Polens erstaunliche Dünen
Von einem Erwachet!-Mitarbeiter in Polen
DIE meisten Bilder des ländlichen Polen zeigen tiefgrüne Landschaften mit Bauernhöfen inmitten fruchtbarer Felder, Wiesen und Wälder. Aber weitläufige weiße Dünen, die sogar vom Weltall aus zu sehen sind? Auch das gibt es in Polen. Auf einem nur 18 Kilometer langen Streifen an der Ostseeküste liegt solch ein Stück „Wüste“, das zu den beliebtesten Ausflugszielen im Słowiński-Nationalpark zählt.
Nach offiziellem Wortlaut ist diese Region „eine Mischung aus Meer und Seen, aus Flüssen, Dünen und Wäldern, aus Torfmooren und Weiden, die ein vielfältiges Landschaftsmosaik ergeben. . . . Nur hier findet man Dünen, die direkt in Seen und Wälder übergehen.“ Die Wanderdünen, weiße Dünen oder weiße Hügel genannt, bilden zusammen mit den flachen Seen eine in Europa einzigartige Landschaft.

# [ERFASSTE DATEN]
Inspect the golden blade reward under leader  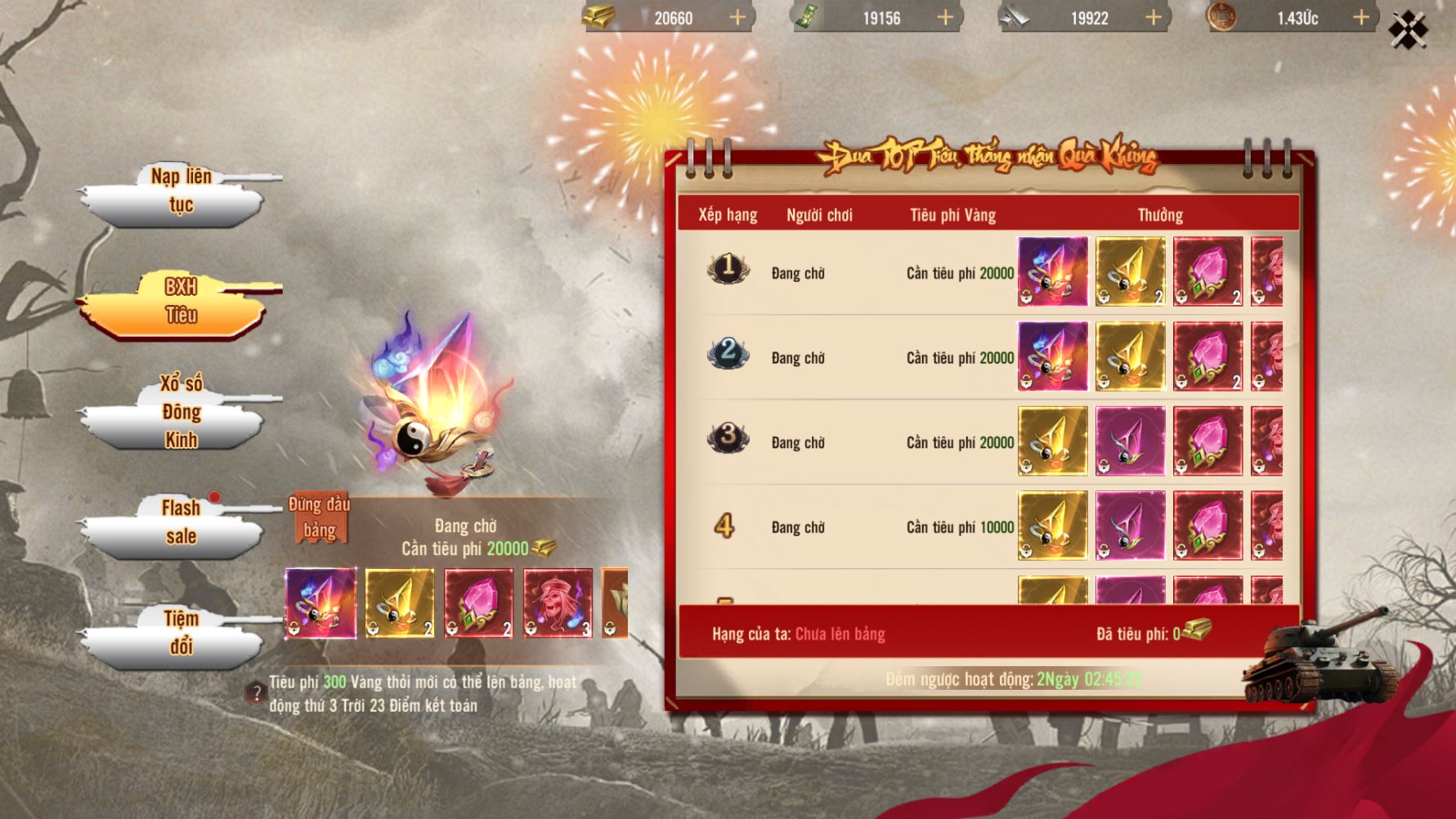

# [DEINE ARBEITSAUFTRÄGE]
a) Wie lang ist laut Seitenauszug der Küstenstreifen an der Ostsee, auf dem die Dünen liegen?
b) Schreibe aus dem Seitenauszug alles von „Polens erstaunliche Dünen“ bis hinunter zu „Europa einzigartige Landschaft.“ wortgetreu ab.
Das Material hat mit dem Seitenauszug nichts zu tun.

# [GELÖSTE AUFGABEN]
a) Nur 18 Kilometer.

b)
Polens erstaunliche Dünen
Von einem Erwachet!-Mitarbeiter in Polen
DIE meisten Bilder des ländlichen Polen zeigen tiefgrüne Landschaften mit Bauernhöfen inmitten fruchtbarer Felder, Wiesen und Wälder. Aber weitläufige weiße Dünen, die sogar vom Weltall aus zu sehen sind? Auch das gibt es in Polen. Auf einem nur 18 Kilometer langen Streifen an der Ostseeküste liegt solch ein Stück „Wüste“, das zu den beliebtesten Ausflugszielen im Słowiński-Nationalpark zählt.
Nach offiziellem Wortlaut ist diese Region „eine Mischung aus Meer und Seen, aus Flüssen, Dünen und Wäldern, aus Torfmooren und Weiden, die ein vielfältiges Landschaftsmosaik ergeben. . . . Nur hier findet man Dünen, die direkt in Seen und Wälder übergehen.“ Die Wanderdünen, weiße Dünen oder weiße Hügel genannt, bilden zusammen mit den flachen Seen eine in Europa einzigartige Landschaft.